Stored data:
..........
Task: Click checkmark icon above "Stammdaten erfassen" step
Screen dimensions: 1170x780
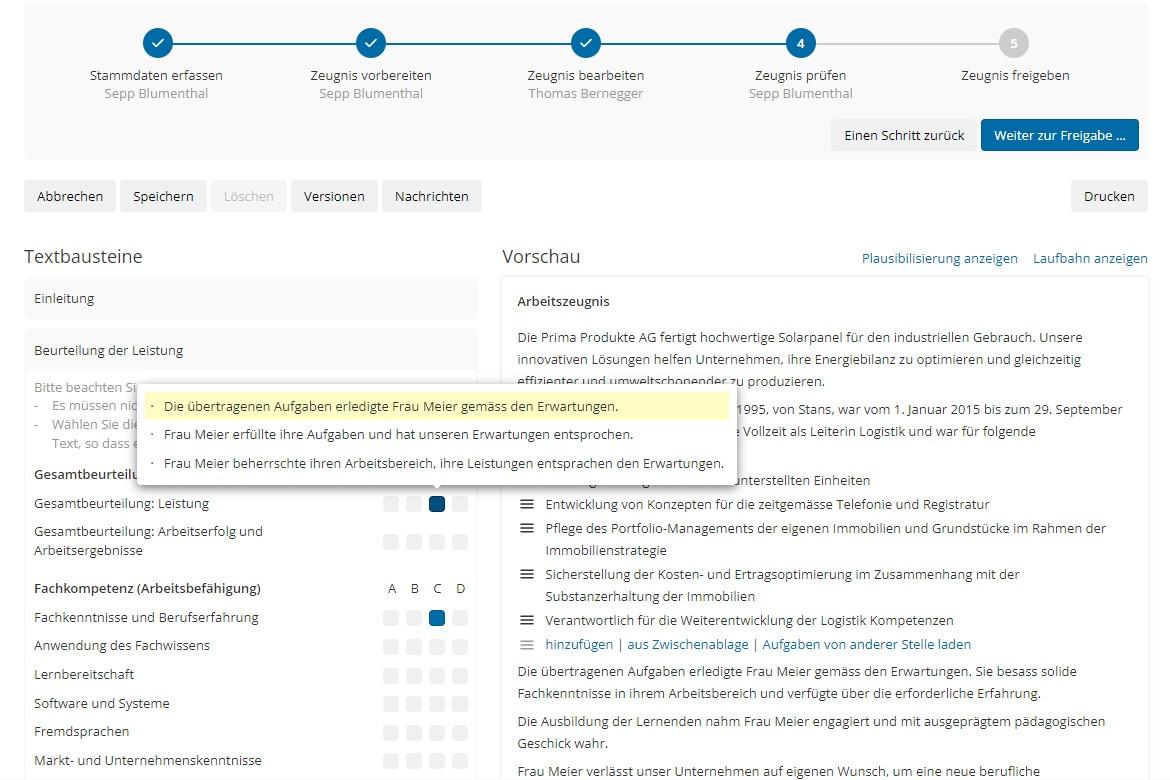Action: pos(157,43)
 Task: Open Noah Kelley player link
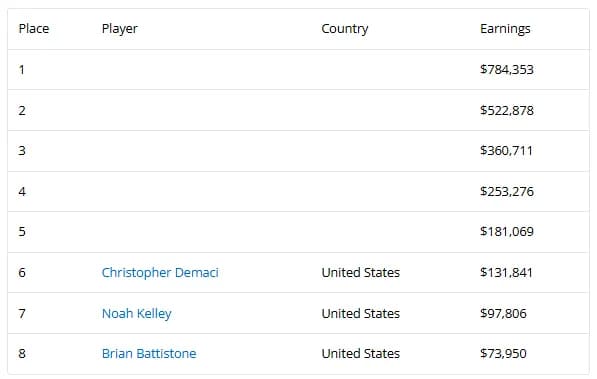(x=137, y=313)
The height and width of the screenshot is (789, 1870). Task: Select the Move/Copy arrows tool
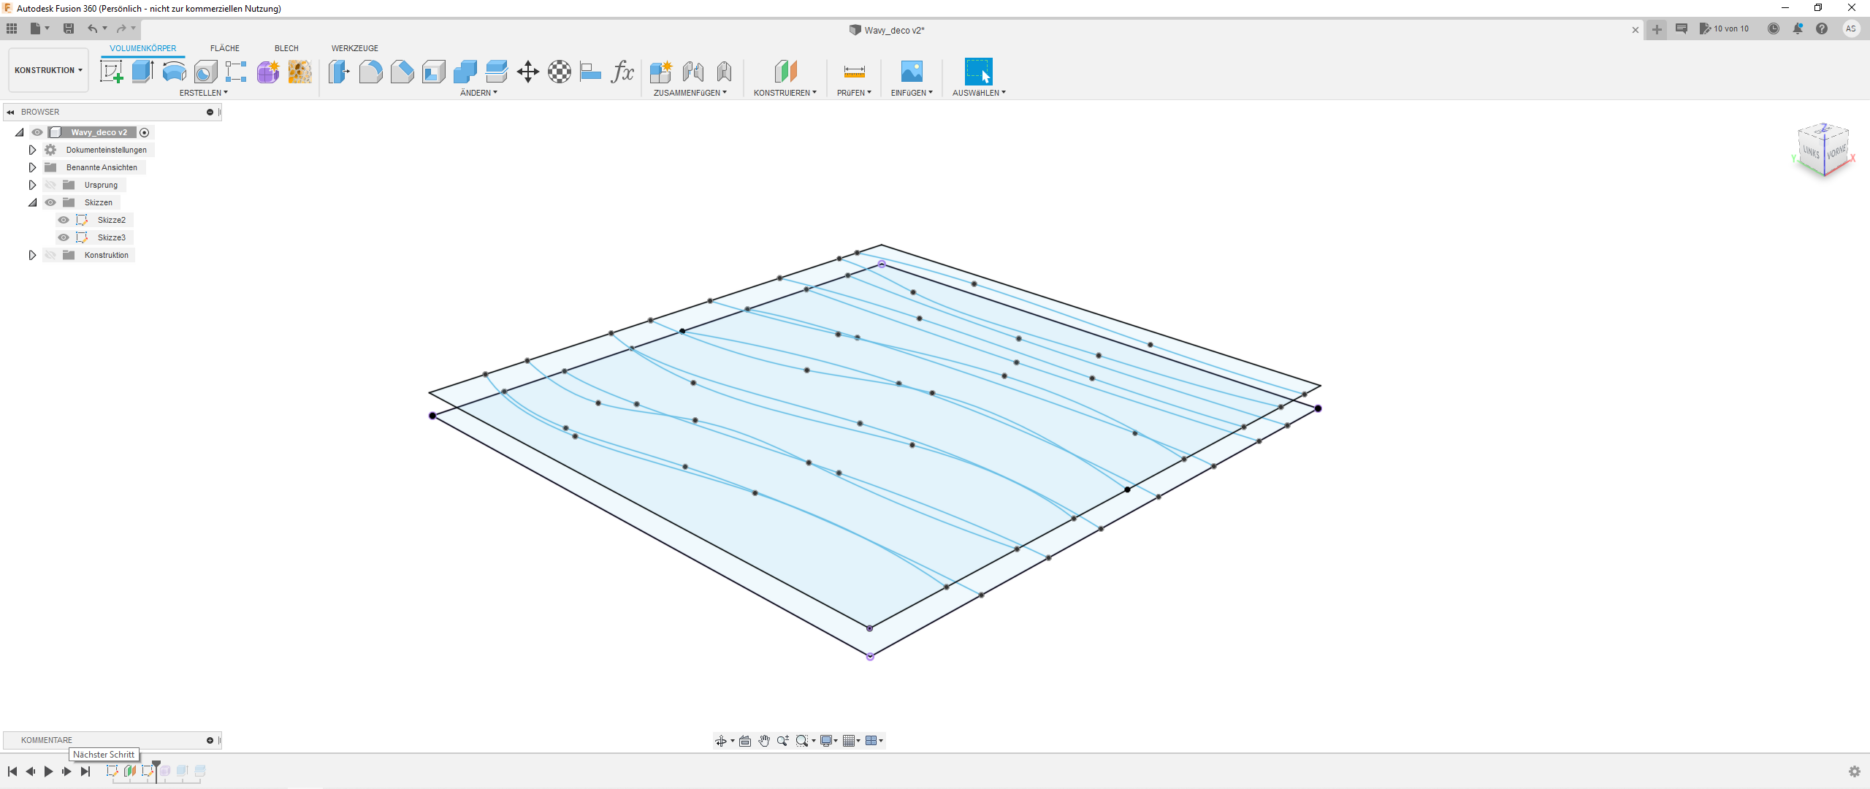tap(528, 71)
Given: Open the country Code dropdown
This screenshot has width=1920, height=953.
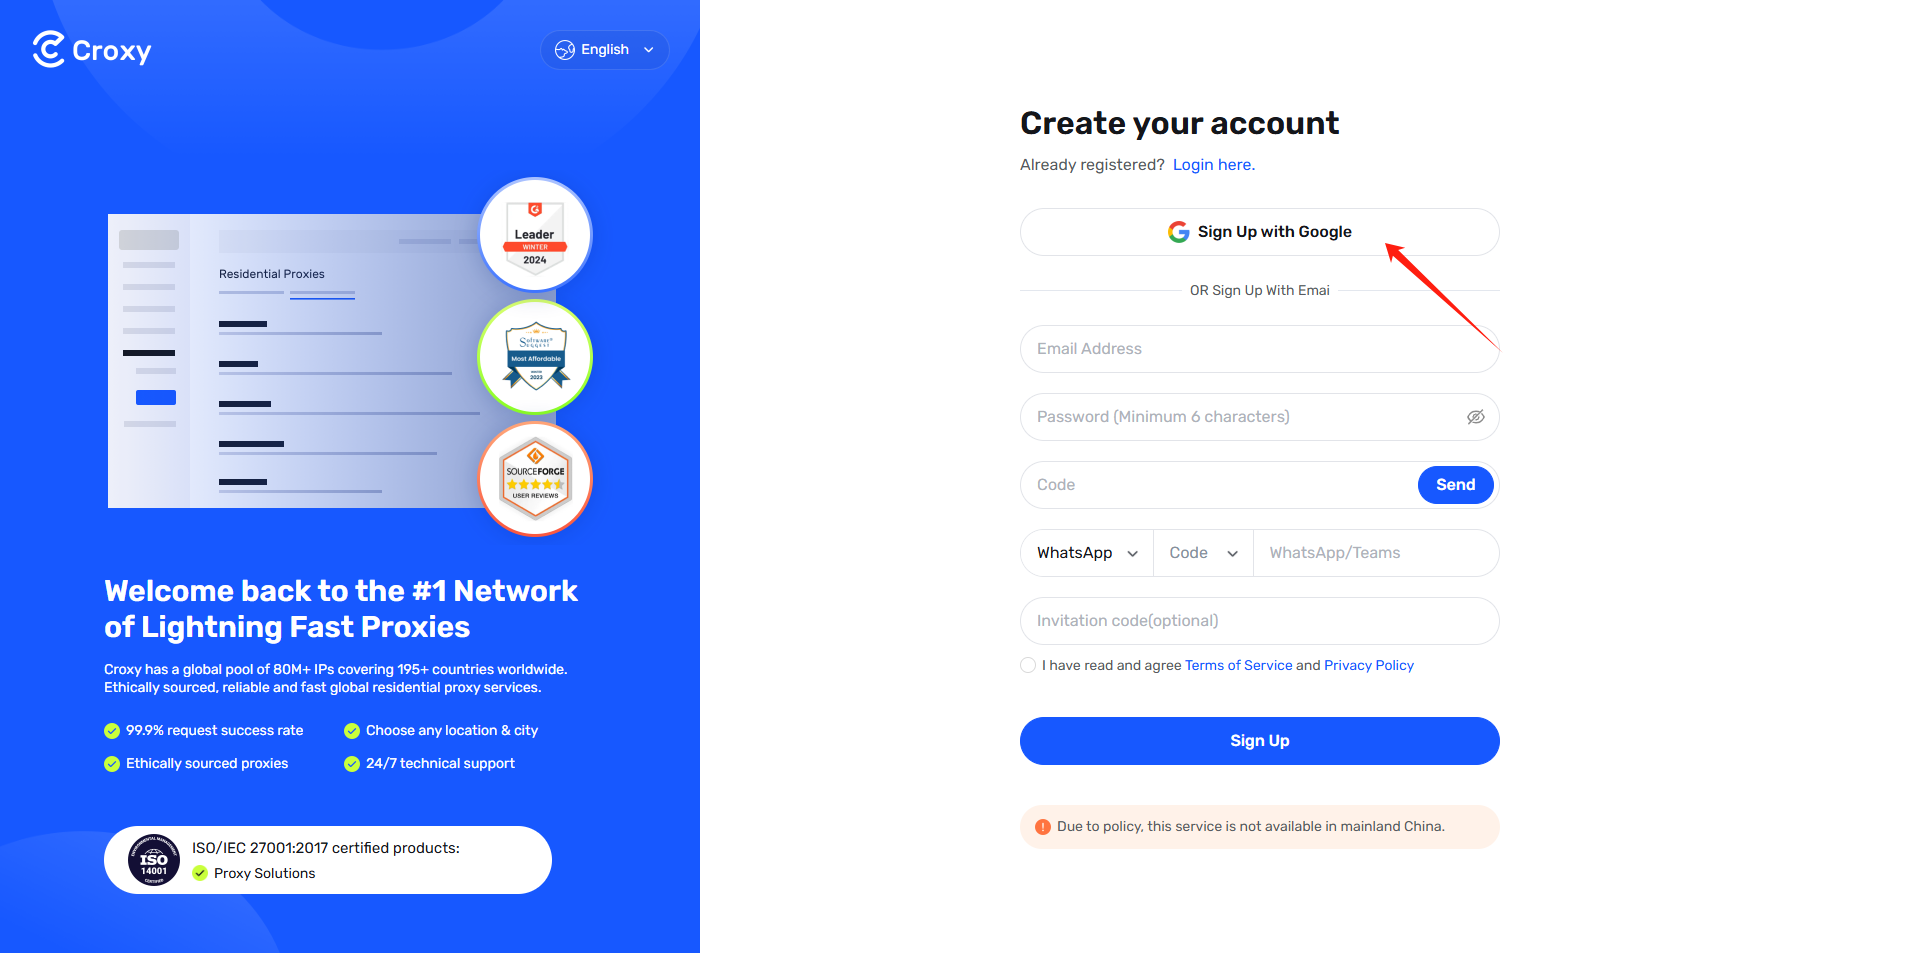Looking at the screenshot, I should 1204,553.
..........
#### Task
Write out each entry exactly as given, omitting any picture.

#### Exercise result
Task: Click checkmark icon above "Stammdaten erfassen" step
Screen dimensions: 1170x780
Action: pos(157,43)
 Task: Open Noah Kelley player link
(x=137, y=313)
The height and width of the screenshot is (789, 1870). Task: Select the Move/Copy arrows tool
tap(528, 71)
Given: Open the country Code dropdown
This screenshot has width=1920, height=953.
Looking at the screenshot, I should 1204,553.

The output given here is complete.